If you were really, really paying attention in my last post, you might have noticed that I used a choice quote from A Few Good Men. It’s not that important of a line within the film but it is one of those phrases that once it gets stuck in my head, it is stuck. I stuck it in there more for me than for any greater purpose in talking about a board game.
What it got me doing, though, is looking at what YouTube has in terms of short clips from that film. I also read a bit of movie background information. Of course I watched the “you can’t handle the truth” scene. I also watched the scene with the “strenuously object” argument. A scene, by the way, that features Christopher Guest (who took Spinal Tap to eleven) as the (possibly) corrupt physician Commander Stone. In my reading I also learned that before A Few Good Men was a film, it was a play on Broadway. It was writer Aaron Sorkin’s third play but, once adapted, turned into his first foray into Hollywoodland.
Having just read all this, imagine my surprise when I got to the final credits of a movie and saw Aaron Sorkin’s name, both for screenplay and director. It made me wonder if maybe I hadn’t got some wires crossed.
You see, Sorkin’s directorial debut is the film Molly’s Game, which will be removed from Netflix streaming at the end of March. Molly’s Game is adapted, by Sorkin, from the book of the same name by the titular Molly Bloom. She made something of a tabloid splash in 2013 and 2014. Bloom was arrested and charged in a $100 million dollar money-laundering racketeering case in New York City. In the gossip columns she was billed as “the Poker Princess.” She turned heads as a young and attractive woman who made a small fortune running poker games for the rich and famous.
The film takes a few liberties with respect to the book, a version that itself may or may not be totally on the level. For starters, the film shows Bloom with her published book in hand only days after her April 16th, 2013 arrest. Molly’s Game, the book, wasn’t published until June 24th 2014, months after her sentence was handed down. The film also makes a big deal about how the book doesn’t name any names, with the exception of those previously made public in a 2011 prosecution. Yet in a July 2014 excerpt, published by Vanity Fair, “Player X” is clearly named as “Tobey,” along with other* famous names. If that weren’t enough of a giveaway, the VF illustration of the article clearly depicts Tobey McGuire, Leonardo DiCaprio, and Ben Affleck (among others) at her table.
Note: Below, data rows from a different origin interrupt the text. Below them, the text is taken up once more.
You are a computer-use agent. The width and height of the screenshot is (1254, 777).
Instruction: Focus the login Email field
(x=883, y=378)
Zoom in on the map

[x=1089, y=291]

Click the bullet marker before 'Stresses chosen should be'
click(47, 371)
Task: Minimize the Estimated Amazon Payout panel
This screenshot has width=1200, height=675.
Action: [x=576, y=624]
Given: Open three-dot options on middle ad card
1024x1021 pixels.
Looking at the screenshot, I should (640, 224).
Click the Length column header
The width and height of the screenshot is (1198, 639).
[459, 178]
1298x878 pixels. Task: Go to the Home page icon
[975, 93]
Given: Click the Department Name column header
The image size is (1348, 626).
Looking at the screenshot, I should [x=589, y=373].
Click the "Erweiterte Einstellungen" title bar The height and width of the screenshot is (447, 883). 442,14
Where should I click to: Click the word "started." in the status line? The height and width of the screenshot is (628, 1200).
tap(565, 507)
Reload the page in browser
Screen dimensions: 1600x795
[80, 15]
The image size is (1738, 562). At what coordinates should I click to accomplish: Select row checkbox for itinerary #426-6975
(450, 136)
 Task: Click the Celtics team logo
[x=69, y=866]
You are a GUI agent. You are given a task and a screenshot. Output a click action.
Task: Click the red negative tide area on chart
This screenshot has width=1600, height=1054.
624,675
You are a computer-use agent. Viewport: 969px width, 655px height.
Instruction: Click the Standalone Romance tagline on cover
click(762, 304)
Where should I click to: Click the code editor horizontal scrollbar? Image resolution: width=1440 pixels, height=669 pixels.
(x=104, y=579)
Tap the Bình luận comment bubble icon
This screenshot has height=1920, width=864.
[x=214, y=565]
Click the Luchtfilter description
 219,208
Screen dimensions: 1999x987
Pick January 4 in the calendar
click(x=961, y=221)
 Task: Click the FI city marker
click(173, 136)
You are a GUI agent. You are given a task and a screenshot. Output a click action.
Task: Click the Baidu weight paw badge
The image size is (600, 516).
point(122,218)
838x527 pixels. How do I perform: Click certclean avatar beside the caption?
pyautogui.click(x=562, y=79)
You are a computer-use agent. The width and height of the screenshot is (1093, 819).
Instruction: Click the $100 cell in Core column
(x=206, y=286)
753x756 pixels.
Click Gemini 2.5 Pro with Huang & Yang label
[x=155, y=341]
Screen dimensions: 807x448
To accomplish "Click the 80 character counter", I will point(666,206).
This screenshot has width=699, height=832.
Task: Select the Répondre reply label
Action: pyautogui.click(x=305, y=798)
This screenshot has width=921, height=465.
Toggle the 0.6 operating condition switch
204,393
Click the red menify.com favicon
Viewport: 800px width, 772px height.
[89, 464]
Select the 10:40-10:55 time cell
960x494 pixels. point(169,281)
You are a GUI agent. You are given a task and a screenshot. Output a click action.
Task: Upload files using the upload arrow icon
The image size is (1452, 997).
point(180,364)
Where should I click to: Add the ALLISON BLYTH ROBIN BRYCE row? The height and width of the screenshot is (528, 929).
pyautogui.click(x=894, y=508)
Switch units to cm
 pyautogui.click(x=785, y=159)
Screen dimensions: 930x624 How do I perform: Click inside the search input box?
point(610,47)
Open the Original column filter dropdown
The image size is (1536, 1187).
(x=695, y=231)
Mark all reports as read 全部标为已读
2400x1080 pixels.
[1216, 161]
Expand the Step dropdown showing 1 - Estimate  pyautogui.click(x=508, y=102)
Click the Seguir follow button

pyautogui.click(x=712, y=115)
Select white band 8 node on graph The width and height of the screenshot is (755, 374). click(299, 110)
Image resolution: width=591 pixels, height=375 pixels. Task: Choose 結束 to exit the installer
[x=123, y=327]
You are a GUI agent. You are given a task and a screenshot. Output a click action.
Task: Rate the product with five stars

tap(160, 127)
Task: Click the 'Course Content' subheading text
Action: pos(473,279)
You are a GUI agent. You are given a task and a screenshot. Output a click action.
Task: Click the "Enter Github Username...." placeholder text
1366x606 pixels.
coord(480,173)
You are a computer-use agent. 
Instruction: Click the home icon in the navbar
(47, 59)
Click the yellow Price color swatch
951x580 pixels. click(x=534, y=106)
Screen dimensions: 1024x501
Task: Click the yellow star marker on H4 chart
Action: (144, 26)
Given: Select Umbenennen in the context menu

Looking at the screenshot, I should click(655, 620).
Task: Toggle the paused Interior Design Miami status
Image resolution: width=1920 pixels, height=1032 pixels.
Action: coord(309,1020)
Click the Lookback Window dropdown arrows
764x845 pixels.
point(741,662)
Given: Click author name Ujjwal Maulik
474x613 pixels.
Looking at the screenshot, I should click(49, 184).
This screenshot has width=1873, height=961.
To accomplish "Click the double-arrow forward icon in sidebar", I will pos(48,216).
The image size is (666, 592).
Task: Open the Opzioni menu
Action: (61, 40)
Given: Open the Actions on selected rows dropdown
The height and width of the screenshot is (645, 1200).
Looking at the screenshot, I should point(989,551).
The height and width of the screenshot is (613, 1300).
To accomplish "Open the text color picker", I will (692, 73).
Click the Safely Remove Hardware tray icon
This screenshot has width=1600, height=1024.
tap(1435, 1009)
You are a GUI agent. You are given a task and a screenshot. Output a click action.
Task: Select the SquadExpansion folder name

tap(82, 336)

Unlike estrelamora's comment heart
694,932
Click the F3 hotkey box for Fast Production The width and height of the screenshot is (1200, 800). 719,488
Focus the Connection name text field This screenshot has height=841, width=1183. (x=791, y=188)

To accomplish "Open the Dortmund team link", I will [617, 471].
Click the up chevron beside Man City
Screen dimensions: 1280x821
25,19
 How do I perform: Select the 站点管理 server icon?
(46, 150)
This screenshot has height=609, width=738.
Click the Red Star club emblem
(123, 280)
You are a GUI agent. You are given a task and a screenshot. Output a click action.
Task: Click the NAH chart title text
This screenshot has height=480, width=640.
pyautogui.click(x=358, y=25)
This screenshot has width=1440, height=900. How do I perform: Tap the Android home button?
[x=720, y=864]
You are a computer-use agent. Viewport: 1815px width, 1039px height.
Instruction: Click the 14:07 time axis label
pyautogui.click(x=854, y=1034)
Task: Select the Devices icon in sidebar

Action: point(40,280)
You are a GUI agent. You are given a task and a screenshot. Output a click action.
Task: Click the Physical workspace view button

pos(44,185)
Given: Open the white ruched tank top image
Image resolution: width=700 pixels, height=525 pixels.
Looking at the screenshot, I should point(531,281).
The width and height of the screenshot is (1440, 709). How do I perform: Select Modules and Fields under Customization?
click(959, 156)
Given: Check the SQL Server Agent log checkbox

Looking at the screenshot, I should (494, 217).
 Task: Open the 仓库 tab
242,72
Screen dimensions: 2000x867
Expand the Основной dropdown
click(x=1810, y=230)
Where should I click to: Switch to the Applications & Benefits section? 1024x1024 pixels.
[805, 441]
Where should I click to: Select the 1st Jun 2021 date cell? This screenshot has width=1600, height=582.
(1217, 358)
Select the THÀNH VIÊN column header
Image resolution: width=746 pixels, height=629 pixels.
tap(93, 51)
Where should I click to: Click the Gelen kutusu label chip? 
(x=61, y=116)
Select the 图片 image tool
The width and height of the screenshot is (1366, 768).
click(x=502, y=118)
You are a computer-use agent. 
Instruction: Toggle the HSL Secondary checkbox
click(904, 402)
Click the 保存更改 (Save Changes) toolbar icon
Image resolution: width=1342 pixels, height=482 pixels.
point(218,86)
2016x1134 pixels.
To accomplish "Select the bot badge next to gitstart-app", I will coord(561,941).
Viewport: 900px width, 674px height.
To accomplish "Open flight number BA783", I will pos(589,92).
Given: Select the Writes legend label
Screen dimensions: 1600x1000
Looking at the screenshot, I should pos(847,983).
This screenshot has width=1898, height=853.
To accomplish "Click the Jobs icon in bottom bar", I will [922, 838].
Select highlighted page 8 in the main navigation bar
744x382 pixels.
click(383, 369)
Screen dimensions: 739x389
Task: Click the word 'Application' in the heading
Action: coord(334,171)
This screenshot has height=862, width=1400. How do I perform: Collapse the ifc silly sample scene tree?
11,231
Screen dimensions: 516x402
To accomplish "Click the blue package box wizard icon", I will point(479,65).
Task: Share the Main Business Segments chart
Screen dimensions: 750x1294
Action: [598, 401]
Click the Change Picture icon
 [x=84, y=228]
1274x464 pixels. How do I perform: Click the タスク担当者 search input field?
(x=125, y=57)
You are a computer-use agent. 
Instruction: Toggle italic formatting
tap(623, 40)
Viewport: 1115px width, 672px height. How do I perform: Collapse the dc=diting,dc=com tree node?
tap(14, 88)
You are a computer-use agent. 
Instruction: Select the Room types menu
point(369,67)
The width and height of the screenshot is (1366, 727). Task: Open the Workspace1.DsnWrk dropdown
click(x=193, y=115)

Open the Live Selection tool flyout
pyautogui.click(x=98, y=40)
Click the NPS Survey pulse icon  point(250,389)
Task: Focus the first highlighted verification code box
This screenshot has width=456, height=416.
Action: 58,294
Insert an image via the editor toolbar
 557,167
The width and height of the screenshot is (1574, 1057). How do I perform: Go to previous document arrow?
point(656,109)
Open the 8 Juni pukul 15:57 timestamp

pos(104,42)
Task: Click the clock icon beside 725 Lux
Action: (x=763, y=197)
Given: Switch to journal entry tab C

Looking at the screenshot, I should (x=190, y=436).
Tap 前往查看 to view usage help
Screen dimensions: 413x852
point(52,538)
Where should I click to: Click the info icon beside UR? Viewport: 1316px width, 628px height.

Not that I will blame Sorkin for sexing up a story. That is his job, more or less.
I could go on, but that would require me to delve far too into the celebrity gossip “news” from a prior decade. Suffice to say that the film treatment was enjoyable enough but I don’t need more.
Netflix pushed Molly’s Game at me from the moment it was available. I guess I figured from the start that it looked good but I also recollect that something in the marketing seemed a little off. I couldn’t possibly remember what that was now. Suffice to say, it sat in my queue unwatched until, as happens so often, the threat of removal motivated me to watch it.
As I say, it was worth it. Sorkin excels at the dramatization of recent headlines. Molly’s Game isn’t quite at the level of Moneyball or The Social Network, and it’s not going to have the cultural staying power of A Few Good Men, but it is on par with the bulk of Sorkin’s work. Its fault, perhaps, is that the story is a little smaller than the film. Molly Bloom didn’t change the way baseball is played, nor create one of the most influential pieces of software of our times. She didn’t invent the Apple Computer nor defeat the Soviets in Afghanistan. She skied pretty well, it seems, and ran a decent poker game. She also got screwed over by the government, which makes her story compelling but also puts her in a pretty good sized club.
The film makes mention of the fact that she wrote a book confessing** to federal crimes while she was under indictment for such. As discussed, though, the book didn’t come out until after she’d plead guilty to lesser charges (she was sentenced to 200 hours of community service plus fines). Thus the puzzle of the film (why would she confess?) is solved by the fact she’s simply restating what she already plead guilty to. The larger why, why write a book, makes more sense in that context too. A newly minted felon, she needed a quick and legal way to start paying down her debts.
Maybe I should drop his next two films (The Trial of the Chicago 7 and Being the Ricardos) into my queue now, although Netflix doesn’t think I would go for the second.
*At any given time, truth mixes with thinly-veiled fiction. In the film (coming three years after the book, mind you), Molly gets her poker start working for the owner of the “Cobra Lounge.” In that 2014 article, she specifically says it’s The Viper Room, the famous Hollywood nightclub only known to me as a result of River Phoenix’s drug overdose. She says her boss, from the Viper Room, is Reardon, whom it is now recognized is club co-owner Darin Feinstein. I’m sure it’s not worth it to try to keep it all straight, unless you are really into celebrity gossip.
**Possibly as a nod to those already in the know, Bloom’s character makes a passing mention of the fact that she’d been charged with operating a “game of chance” whereas poker is a game of skill. One might well question whether playing poker is “gambling.”